A view of Pearce Brook in Houlton, with water level significantly reduced as an effect of the drought afflicting Aroostook County. Credit: Alexander MacDougall | BDN

HOULTON, Maine — Sections of Aroostook County are experiencing an extreme drought in what’s become one of the driest summers on record.

The severe drought status — D2 — is characterized by low moisture in the soil and lack of widespread rainfall, drying vegetation and low stream flows.

Measurements obtained from U.S. Geological Survey water monitoring stations in Masardis and West Enfield show that water levels in the Aroostook and Penobscot rivers have reached their all-time lowest point during this time of the year, according to Nick Stasulis, data section chief for the agency. More than half of the agency’s water monitoring stations in the state recorded measurements in the lowest 10th percentile of all data ever collected, many of which stretch back decades.

The drought is affecting crop yields and has made farmers eligible for government assistance programs.

“We have over 150 years of records at [the Penobscot] location,” Stasulis said. “So certainly that is a significant data set when you’re looking at the historical perspective.”

Representatives from various agencies, such as the National Weather Service, the U.S. Geological Survey and the Maine Department of Agriculture, Conservation and Forestry convened to discuss the environmental and economic impacts of the drought during the most recent meeting of the Drought Task Force Survey on Thursday. 

Because of the prolonged D2 or severe drought status and the emergence of an extreme drought status in a section of Aroostook County, several U.S. Department of Agriculture programs are available to help farmers, ranchers and some small businesses. 

Corn crops have done well despite the current climate, but most other crops have suffered, including blueberries, according to the Farm Service Agency office’s drought information report. The Farm Service Agency is a unit of the USDA.

While some sections of The County have moved to extreme drought status, the crown of Maine in the St. John Valley reverted from an improved drought status back to severe. 

As harvest break begins for the students in the valley, potato crops have been reported to be light. Hay crops are also half of what they would be during a normal year, according to the Farm Service Agency report. 
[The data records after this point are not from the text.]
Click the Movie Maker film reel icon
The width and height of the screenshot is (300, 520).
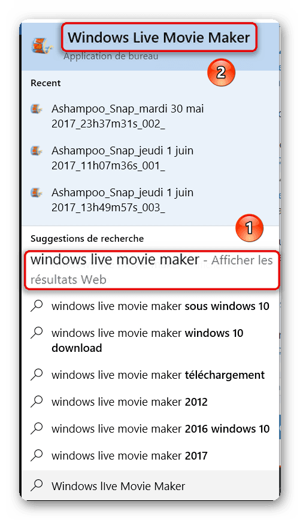click(42, 45)
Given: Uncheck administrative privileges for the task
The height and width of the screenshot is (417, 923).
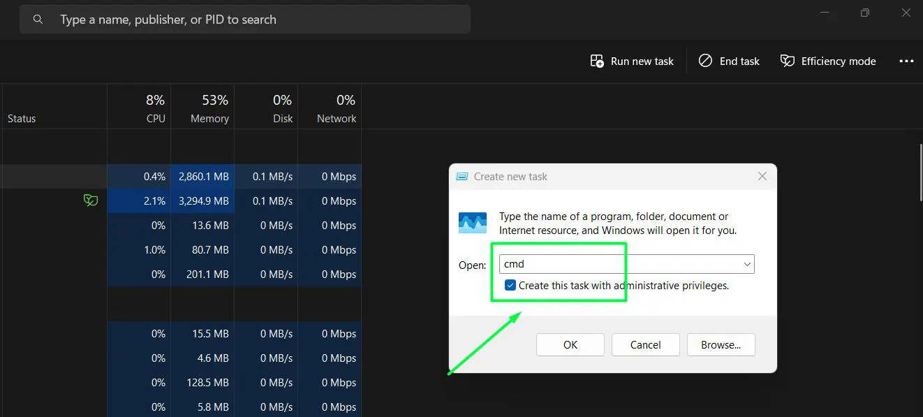Looking at the screenshot, I should pos(510,284).
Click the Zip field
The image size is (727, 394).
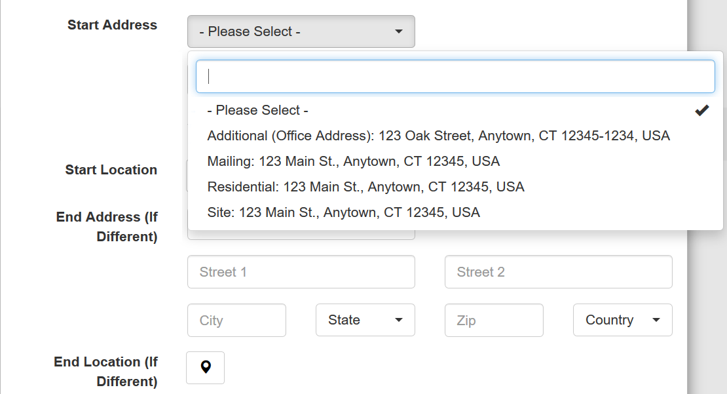(494, 320)
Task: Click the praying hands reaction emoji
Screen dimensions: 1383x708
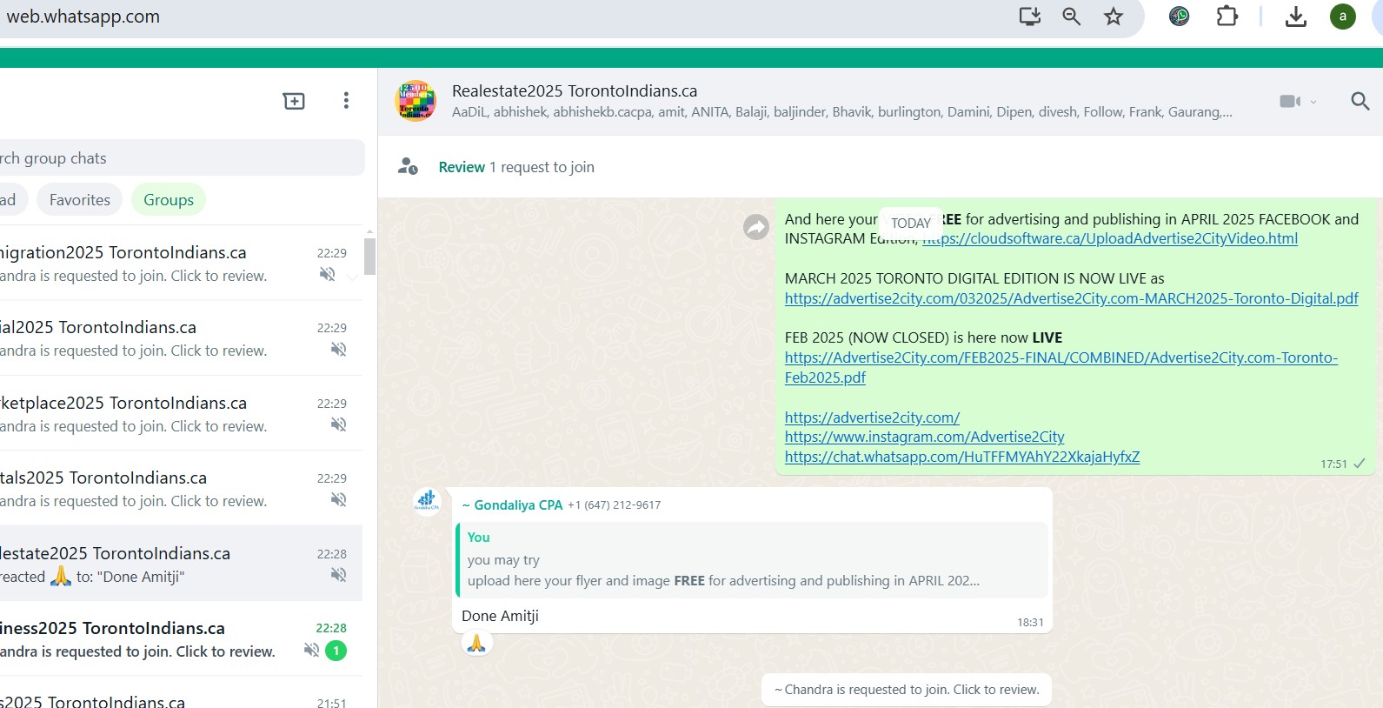Action: pos(476,645)
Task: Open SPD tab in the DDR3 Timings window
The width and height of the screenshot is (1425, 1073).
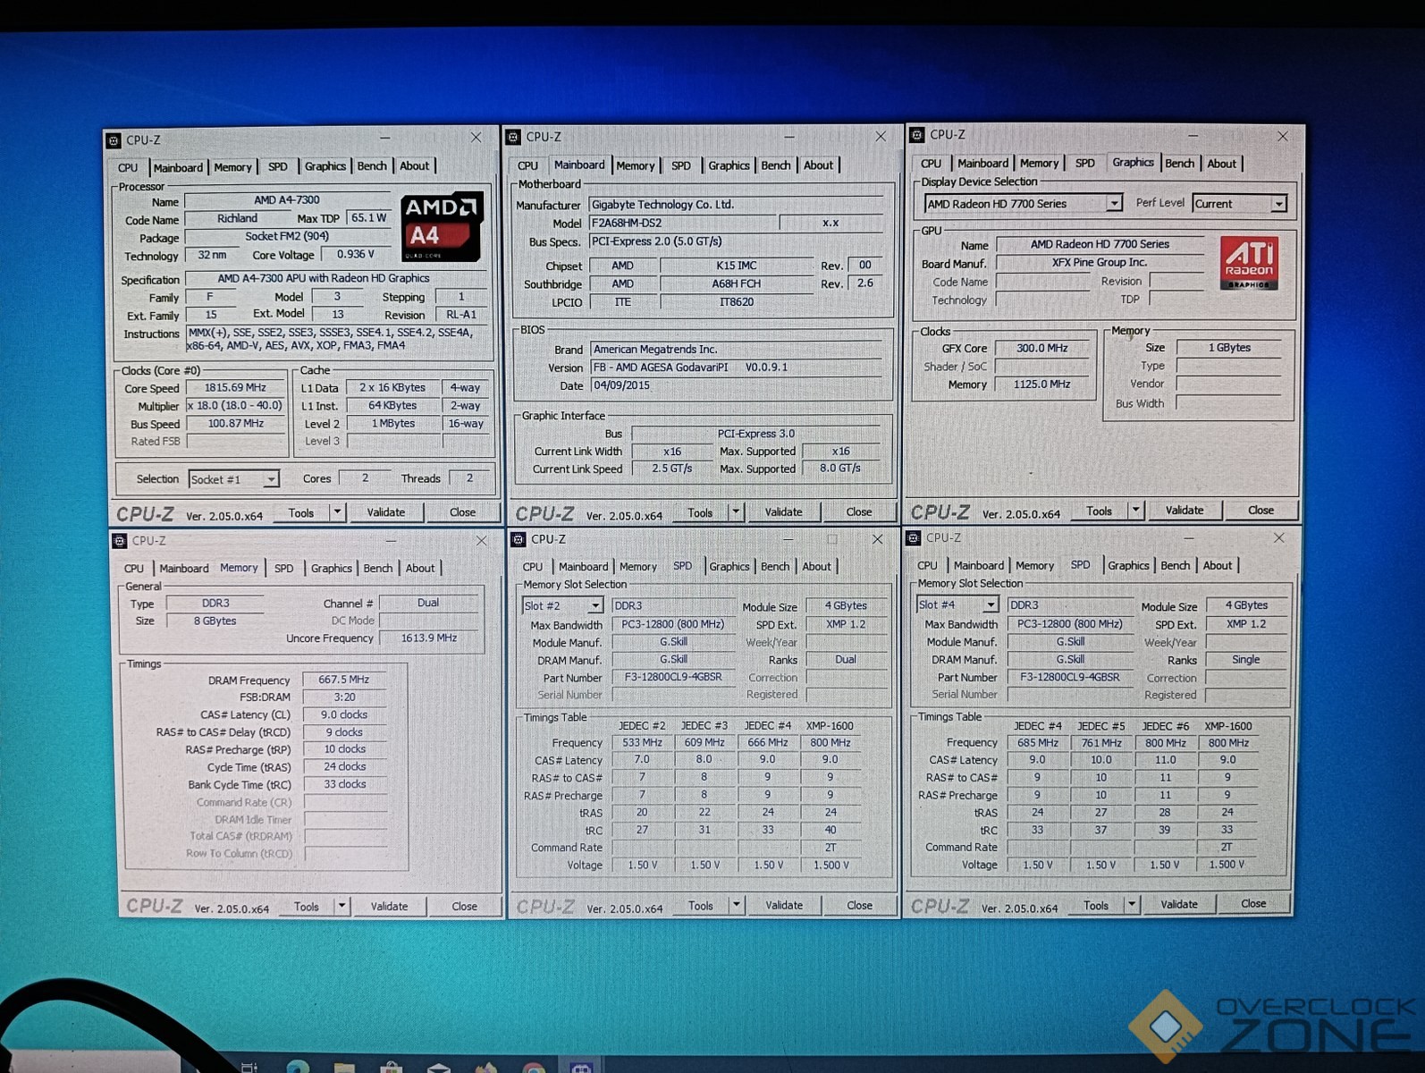Action: [x=283, y=569]
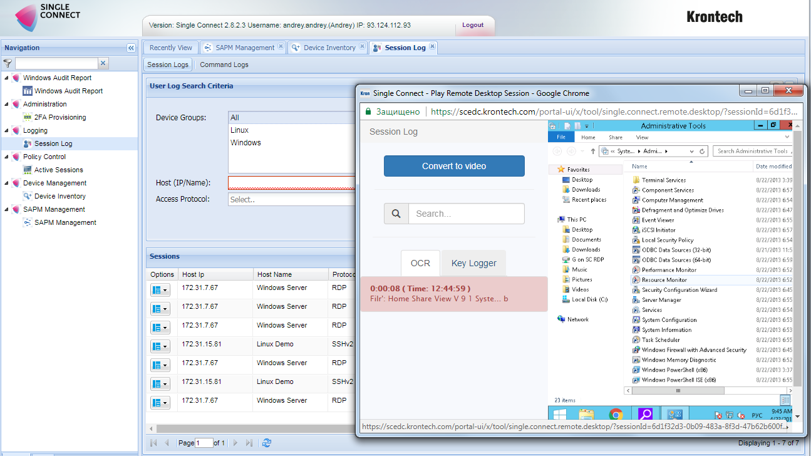Open the Access Protocol select box
811x456 pixels.
click(x=291, y=200)
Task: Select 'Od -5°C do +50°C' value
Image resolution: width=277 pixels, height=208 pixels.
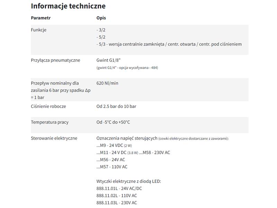Action: (113, 122)
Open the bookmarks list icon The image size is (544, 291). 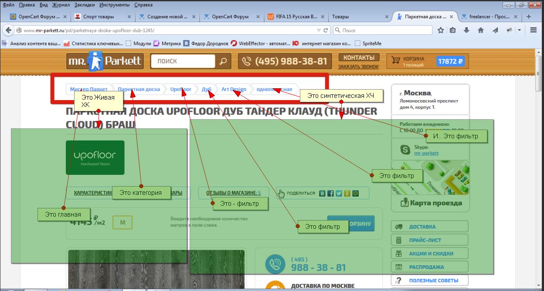453,30
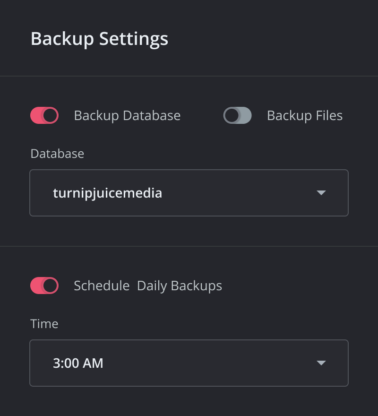Viewport: 378px width, 416px height.
Task: Click the Backup Database label
Action: click(127, 115)
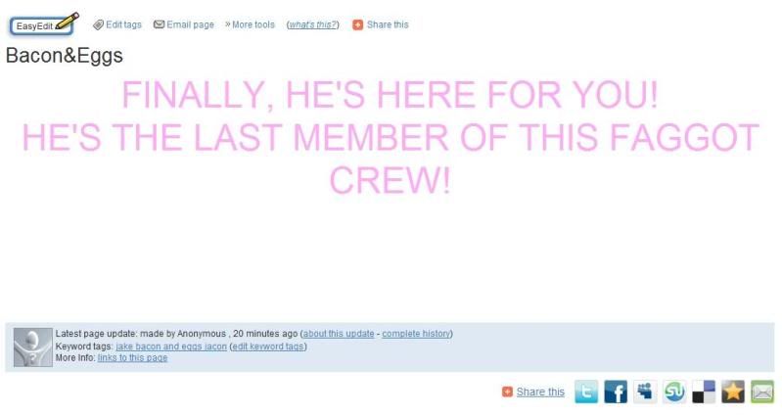Click the Bacon&Eggs page title
The width and height of the screenshot is (782, 415).
click(64, 56)
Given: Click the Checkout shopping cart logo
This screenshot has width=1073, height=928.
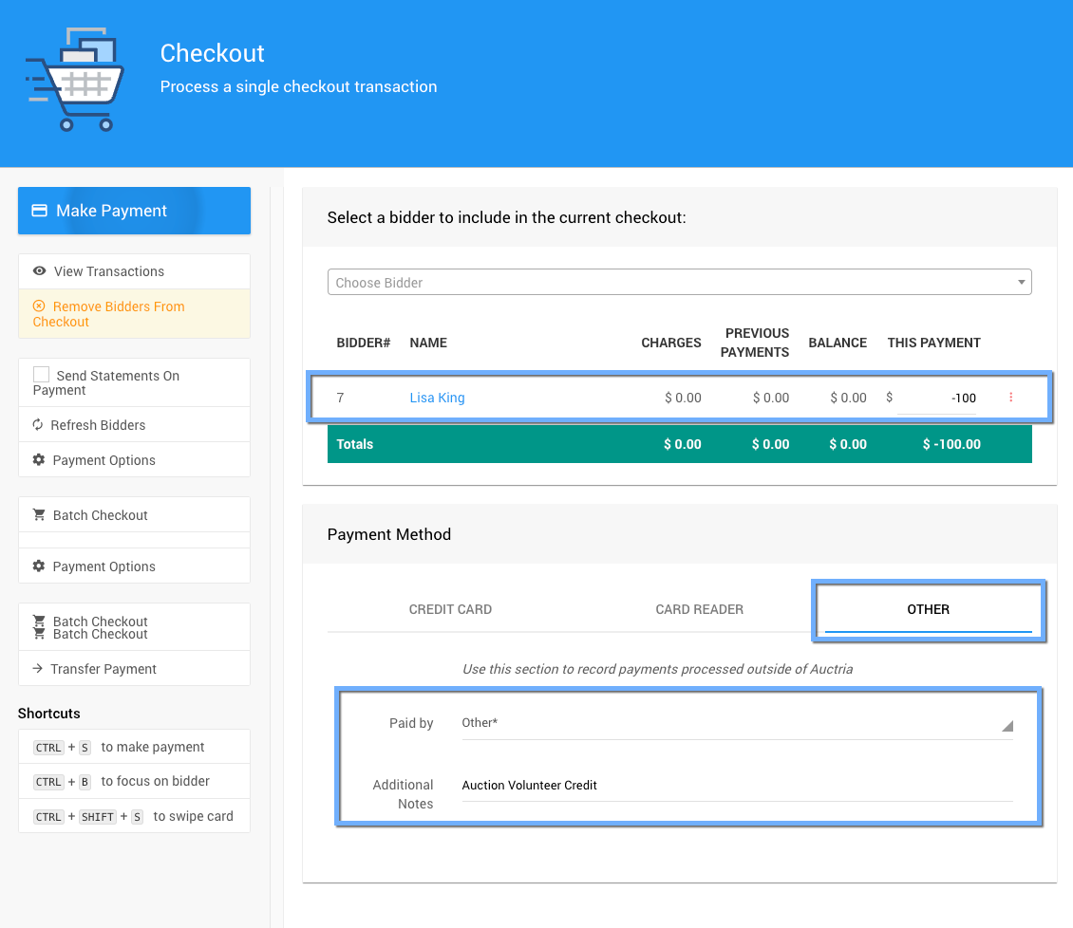Looking at the screenshot, I should point(76,80).
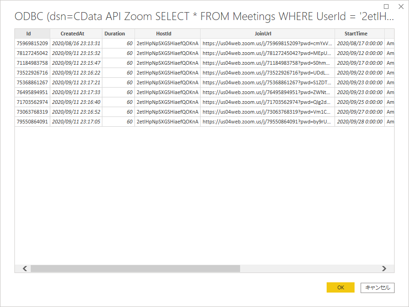Click CreatedAt cell 2020/09/11 23:15:47
This screenshot has width=409, height=307.
[76, 63]
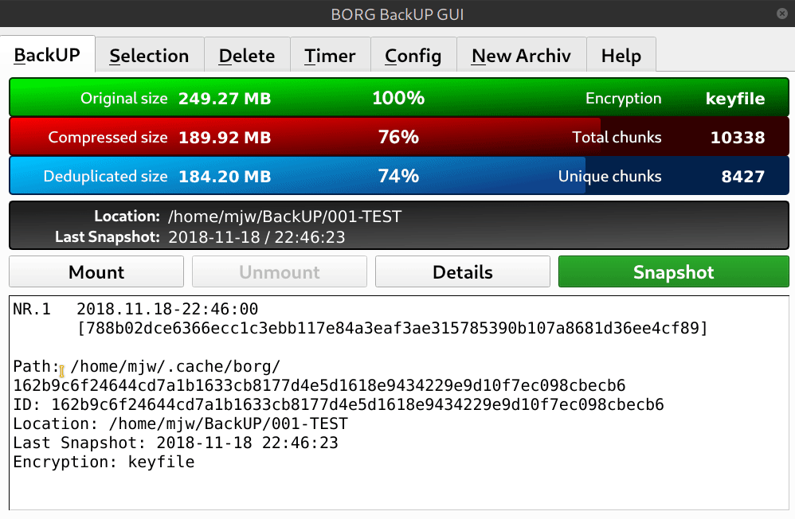Viewport: 795px width, 519px height.
Task: Open the New Archiv tab
Action: point(521,55)
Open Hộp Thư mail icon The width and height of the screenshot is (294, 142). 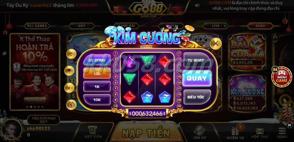[260, 133]
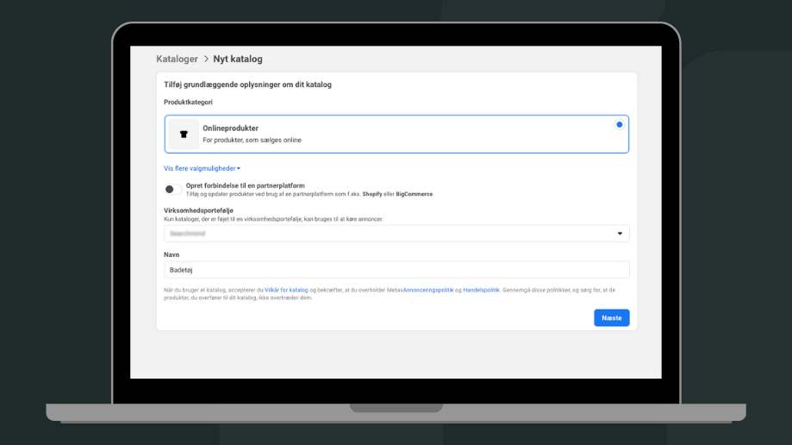Open the Virksomhedsportefølje dropdown
The height and width of the screenshot is (445, 792).
point(396,234)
“Some farmers are in urgent need for secured hay supply through the winter so they don’t have to reduce their herds unexpectedly,” said Tom Gordon, policy and planning coordinator for the Office of the Commissioner for the Maine Department of Agriculture, Conservation and Forestry. 

The report said that Aroostook is so dry that “streams and rivers can all be walked across without ever getting your feet wet.” 

“The drought could worsen over the next seven days, especially in northern Maine,” Gordon said. 

Measurements of river size are done according to streamflow, or the total amount of water flowing in the river. Several of the measurement stations, such as in Pearce Brook in Houlton and the Ducktrap River in Lincolnville, were approaching zero streamflow conditions, according to Stasulis. 

Over the past 30 years, the only other drought to occur in Maine as severe as this one took place during the early 2000s, from 2001 to 2002. But if this drought continues without rainfall over the next week, it may overtake the one in the early 2000s.

A United States Geological Survey (USGS) water monitoring station located alongside Pearce Brook in Houlton. USGS stations like this one have been recording some of the lowest data measurements for streamflow ever this year. Credit: Alexander MacDougall | BDN

“If things continue another week or so, my guess is we will start getting record lows for a lot of our stations,” Sturgis said. 

Tom Hawley, a hydrologist at the National Weather Service in Gray, Maine, noted that the Aroostook County seat of Houlton had the driest period on record between May 16 and Sept. 15, while the city of Caribou had its warmest summer ever during the same time period. Aroostook County has been one of the hardest-hit locations by the drought this year. 

Caribou and Houlton also posted rainfall deficits of 6.38 inches and 9.36 inches, respectively, putting them below the normal percentage of total rainfall. 

“Every place is down, the yearly precipitation is lower than it was two weeks ago,” Hawley said. “And it just continues to get worse and worse every week that goes by.”